== Excerpted data

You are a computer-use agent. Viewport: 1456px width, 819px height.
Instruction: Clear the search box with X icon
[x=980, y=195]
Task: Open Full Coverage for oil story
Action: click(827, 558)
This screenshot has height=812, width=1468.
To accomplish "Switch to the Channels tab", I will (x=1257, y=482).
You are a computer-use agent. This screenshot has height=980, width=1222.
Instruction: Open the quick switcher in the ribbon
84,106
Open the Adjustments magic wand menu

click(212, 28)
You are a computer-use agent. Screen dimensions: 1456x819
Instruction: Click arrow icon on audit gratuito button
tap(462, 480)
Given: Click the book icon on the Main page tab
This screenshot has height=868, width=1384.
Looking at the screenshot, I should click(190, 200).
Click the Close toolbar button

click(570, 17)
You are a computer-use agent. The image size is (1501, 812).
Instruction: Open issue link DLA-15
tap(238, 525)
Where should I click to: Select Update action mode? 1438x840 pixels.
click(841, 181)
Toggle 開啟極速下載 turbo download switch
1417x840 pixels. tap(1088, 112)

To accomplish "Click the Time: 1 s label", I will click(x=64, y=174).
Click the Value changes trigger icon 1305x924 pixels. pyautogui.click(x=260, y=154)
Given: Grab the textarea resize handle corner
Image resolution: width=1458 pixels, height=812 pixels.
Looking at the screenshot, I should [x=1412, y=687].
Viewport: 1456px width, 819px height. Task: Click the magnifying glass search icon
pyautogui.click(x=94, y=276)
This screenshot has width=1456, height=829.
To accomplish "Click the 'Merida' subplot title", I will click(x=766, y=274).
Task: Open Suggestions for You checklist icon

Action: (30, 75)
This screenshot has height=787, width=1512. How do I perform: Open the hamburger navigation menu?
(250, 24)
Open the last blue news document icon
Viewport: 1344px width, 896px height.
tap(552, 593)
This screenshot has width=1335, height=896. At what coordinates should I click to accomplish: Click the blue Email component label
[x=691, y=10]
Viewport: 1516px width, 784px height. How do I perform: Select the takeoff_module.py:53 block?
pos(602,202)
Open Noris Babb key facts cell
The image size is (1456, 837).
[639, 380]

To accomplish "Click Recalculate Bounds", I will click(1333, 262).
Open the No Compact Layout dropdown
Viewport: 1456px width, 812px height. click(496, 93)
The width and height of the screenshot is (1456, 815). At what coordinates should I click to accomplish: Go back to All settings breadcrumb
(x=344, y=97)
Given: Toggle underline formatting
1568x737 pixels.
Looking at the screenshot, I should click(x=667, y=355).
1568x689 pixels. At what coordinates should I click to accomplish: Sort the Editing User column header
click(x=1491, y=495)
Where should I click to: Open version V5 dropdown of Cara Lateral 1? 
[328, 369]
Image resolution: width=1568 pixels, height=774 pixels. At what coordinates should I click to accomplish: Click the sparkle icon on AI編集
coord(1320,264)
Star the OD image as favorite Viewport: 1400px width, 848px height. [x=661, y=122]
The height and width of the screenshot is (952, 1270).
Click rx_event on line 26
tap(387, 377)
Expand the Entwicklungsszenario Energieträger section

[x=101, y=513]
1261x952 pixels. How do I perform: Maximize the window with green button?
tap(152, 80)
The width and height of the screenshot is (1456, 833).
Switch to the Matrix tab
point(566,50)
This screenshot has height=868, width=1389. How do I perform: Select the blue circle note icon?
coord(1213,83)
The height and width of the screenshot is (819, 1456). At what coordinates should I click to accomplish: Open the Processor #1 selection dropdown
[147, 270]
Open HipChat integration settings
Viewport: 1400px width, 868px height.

====

- Required action:
What number of lines in the records contain the word "will"? Answer with that number alone.

- Solved exercise:
4